DIRECTIONS FOR THIS TASK:
In the article on experimental electronic pop albums of 2012 below, who is named as the previous year's weird electronic pop champ?

SOURCE TEXT: Begin

Last year's weird electronic pop champ was synth theorist John Maus, and now Claire Boucher is an even more prominent figure in the legion of programmers, producers and reformed noiseniks stretching familiar forms. While they might not sit comfortably with every Grimes obsessive, these five albums pulled from various experimental electronic sources to each make a memorably skewed engagement with pop in 2012.

See also:

The 10 Most WTF Moments of 2012 Five 2012 Albums for Enjoying The Apocalypse

Laurel Halo - Quarantine Halo's voice is not conventionally sweeping or sweet yet it succeeds as the main tool in her arsenal, sometimes foisted up front without any reverb or processing. While her airtight synth nodes sound oblique, her lyrics are fearless and affecting.

Julia Holter - Ekstasis Minimal synth pop familiar to fans of Beach House but scaled down to backyard scale, Holter's ambient sweetness doesn't need much to charm.

Prince Rama - Top Ten Hits of the End of the World The conceit of this record is a fun one: Prince Rama embodied ten imaginary bands that died in the apocalypse and wrote ten different tracks of doomed futuristic pop. While there are too many overall similarities for Top Ten to sound like a sort of lost artifact mixtape, the general feel of echoing vocals, swarming synths and glamorous melodies makes our untimely destruction not so bad. James Ferraro - Sushi I wasn't enamored with the ringtone sheen of last year's Far Side Virtual, but Ferraro's newest is an expansion on the high-fructose, high-definition R&B of his side monikers Bodyguard and Bebetunes. Sushi is a slightly less kitschy, more warped take on commercial radio hit formulas.

Andy Stott - Luxury Problems For someone who only recently uncovered an appreciation for dance music, Luxury Problems proved to be a swell gateway for me to enter the expanding worlds of outsider house and noise-inflected dance floor jams.

SOURCE TEXT: End
DATA UNDER STUDY: Begin

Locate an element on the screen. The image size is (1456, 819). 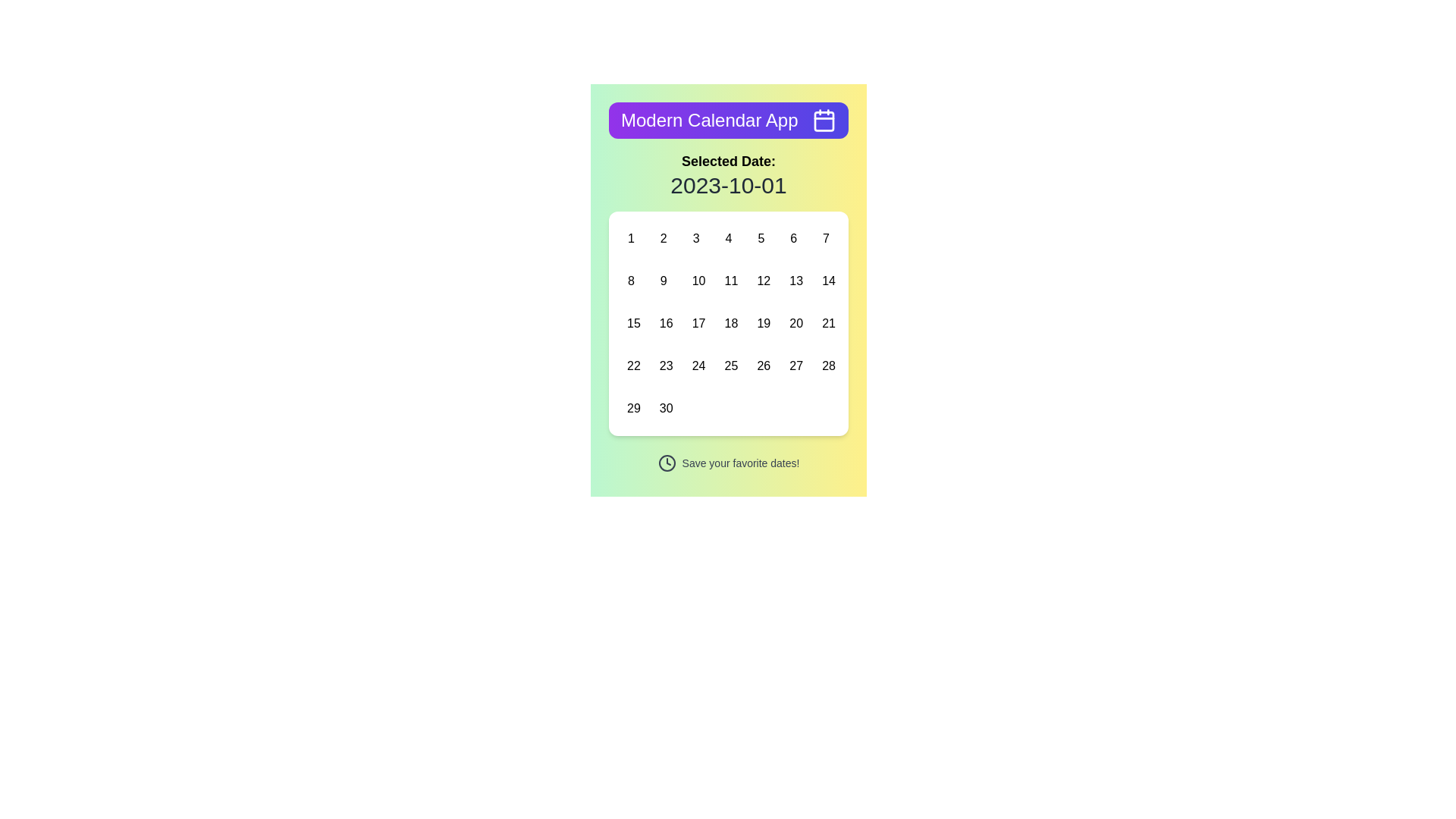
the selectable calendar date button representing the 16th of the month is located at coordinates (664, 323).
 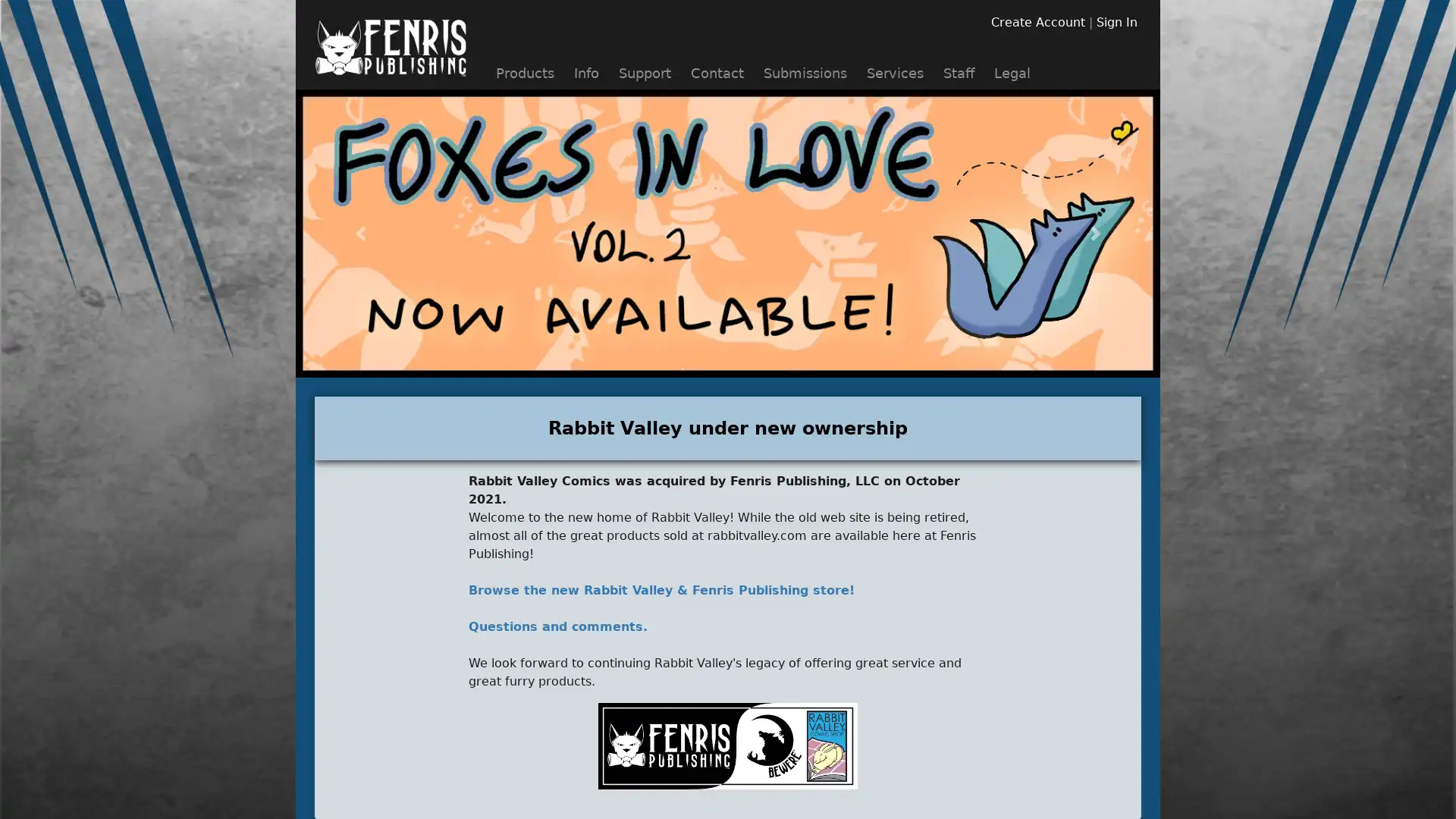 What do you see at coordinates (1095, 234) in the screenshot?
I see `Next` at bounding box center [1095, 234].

DATA UNDER STUDY: End
DATA UNDER STUDY: Begin

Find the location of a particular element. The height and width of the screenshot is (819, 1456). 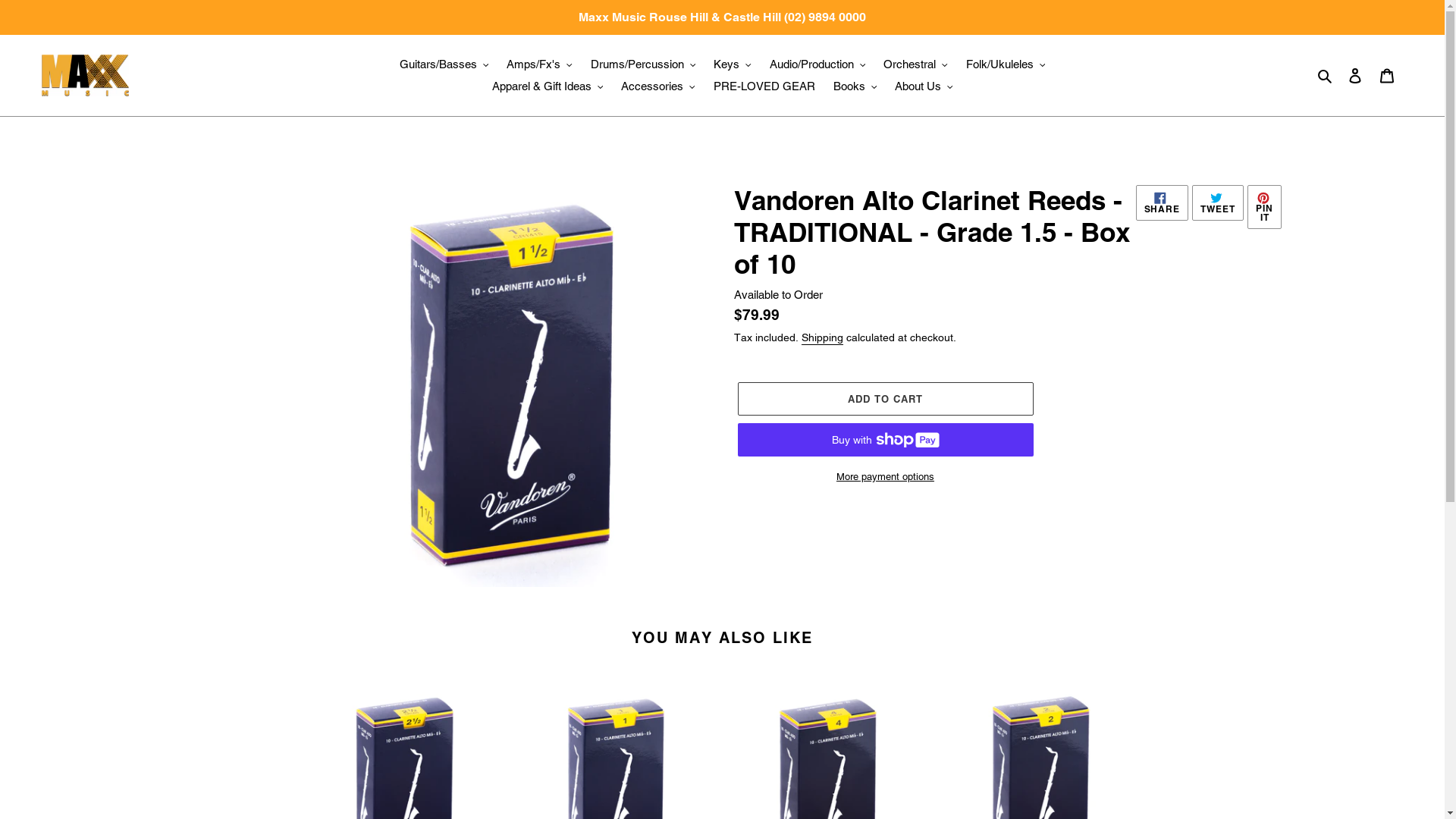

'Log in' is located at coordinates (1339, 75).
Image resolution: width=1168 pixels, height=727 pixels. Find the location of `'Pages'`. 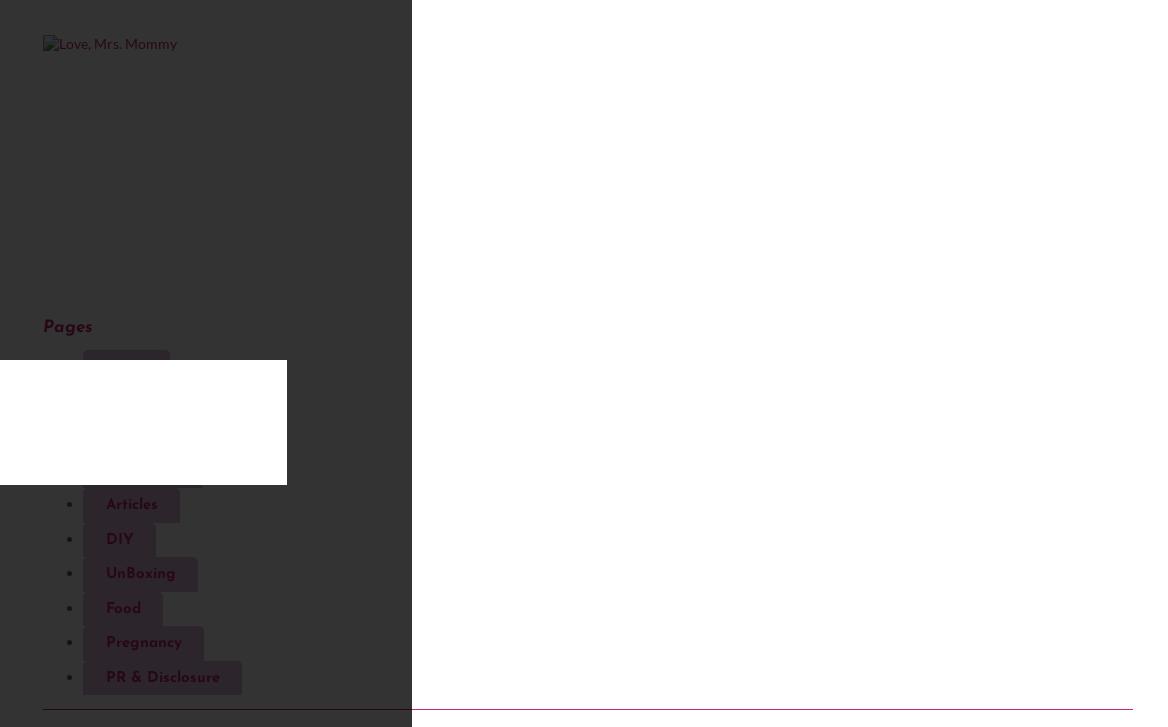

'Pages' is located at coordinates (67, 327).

DATA UNDER STUDY: End
DATA UNDER STUDY: Begin

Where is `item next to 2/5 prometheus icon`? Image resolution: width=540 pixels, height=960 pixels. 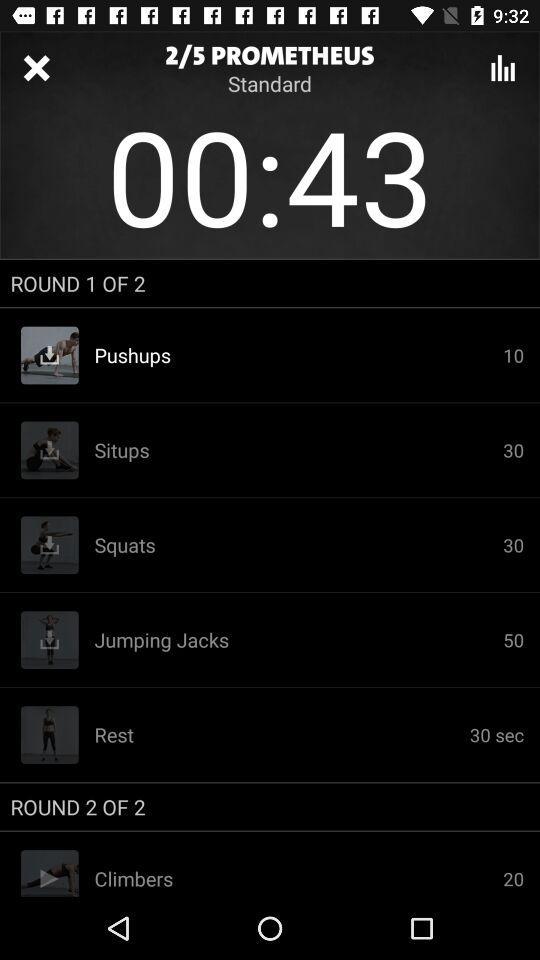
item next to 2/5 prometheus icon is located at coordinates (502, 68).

DATA UNDER STUDY: End

RESULT OF THE TASK:
Synth theorist John Maus.